In his SOTU address Obama contrasted an economy where a few do extremely well and the remainder are struggling with an "economy where everyone gets a fair shot, everyone does their (sic) fair share, and everyone plays by the same rules." Sounds good, even compelling, as a slogan should. But it is empty rhetoric. The real unfairness is an economy that has left millions unemployed or under employed. And that is the economy over which Obama has presided going on four years now.
Obama seeks to deflect attention from the failure of his policy and shift the blame to some nebulous "other" for creating and manipulating a rigged economic system that favors a few over the many. In fact there has been rigging of the marketplace for a long time--a lot of it perpetrated by Democrats, but Republicans are not innocent, either.
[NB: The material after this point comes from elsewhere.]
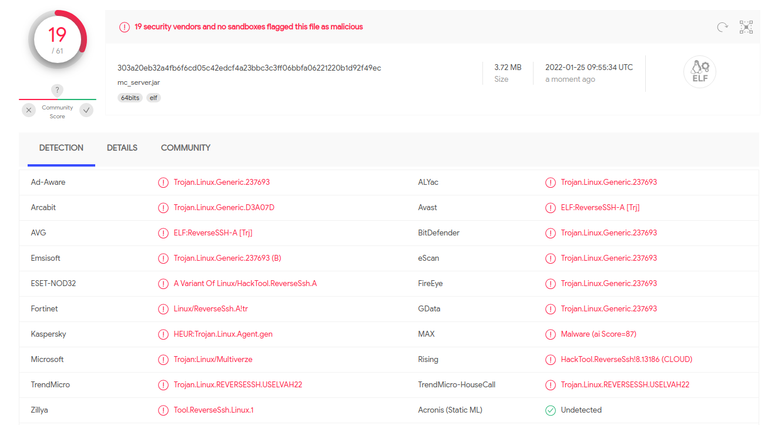Vote file as harmless with checkmark button
The image size is (778, 425).
pos(86,110)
But Obama has made the picking of winners and losers an art form. It's difficult for everyone to play by the same rules when the rules he has put in place favor those politically connected to him. I'm sure many companies would love to be in GE's position and Jeffrey Immelt's position and not have to pay corporate income taxes. Maybe they, too, could be wined and dined by Obama and put on his jobs council. Or get free money from the taxpayers like Solyndra and other "green" companies have.
The bottom line is that Obama's "fairness" mantra is empty sloganeering without substance. And the Republican candidate had better have an answer for it. Because slogans work.